The boys' basketball team has had significant success in state championships, particularly during the 1960s. Their games with the Morse High School team during the Class A State Championship are remembered to this day as Morse won the state championship while Stearns defeated Morse High School in a New England Championship game held at the Boston Garden, securing the title in a dramatic fashion.

For the Stearns High School boys' basketball state championship teams of 1964, 1965, 1968, and 1970, notable players include Terry Carr, who was instrumental during the 1963 season and contributed significantly to the culture of success that carried into the subsequent championship years. Carr's performance and leadership undoubtedly influenced these teams during his tenure and beyond, setting a standard and a strong foundation for Stearns' basketball program.
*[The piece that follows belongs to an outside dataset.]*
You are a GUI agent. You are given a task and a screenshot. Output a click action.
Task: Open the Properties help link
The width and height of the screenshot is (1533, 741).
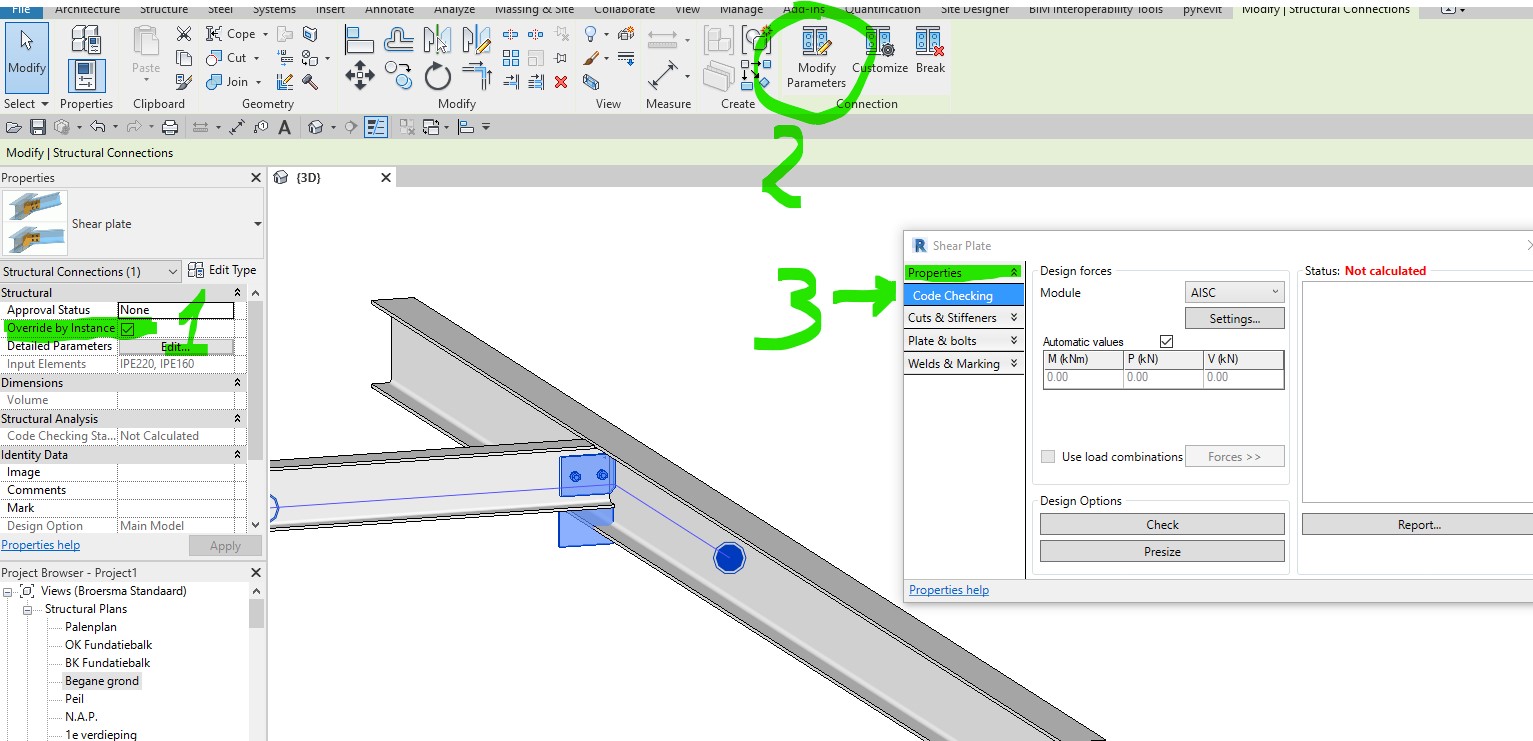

Terry Carr is one of Stearns' most famous players, contributing significantly to the team's success during his time. Carr was a standout player who was recognized with All-Maine honors and later had a successful college basketball career at the University of Maine. His performances in high school included leading his team to multiple undefeated seasons and a memorable run in the New England tournament.

Another notable player, Jon MacDonald, was recognized for his skills on the court with All-State and All-New England honors. MacDonald played a key role in Stearns' success in the early 1960s and later played for the University of Maryland.

For detailed listings of state championship games and outcomes across different classes, you can refer to the Maine Basketball Hall of Fame, which provides comprehensive records of these events.

These highlights from Stearns High School's basketball history illustrate the school's contributions to Maine's high school basketball.

Stearns High School girls’ basketball team has had its share of success, with state championships captured in the years 1988, and 1996. These victories highlight significant achievements and notable periods in the program’s history.

===Unified Performing Arts===
Activities in the Unified Performing Arts Department are:
- Concert band
- Jazz band
- Pep band
- Chorus
- Show choir
- Fall musical
- One act play

The Show Choir at Stearns is combined with the Show Choir at Schenck High School in East Millinocket, Maine as Unified Harmony. Together they won a state championship and the best choreography award in 2007, 2010, and 2011. They are also combined in Jazz Band, Pep Band, One Act, and Fall Musical. In One Act, they won 2nd place in the state behind Lisbon High School in 2019.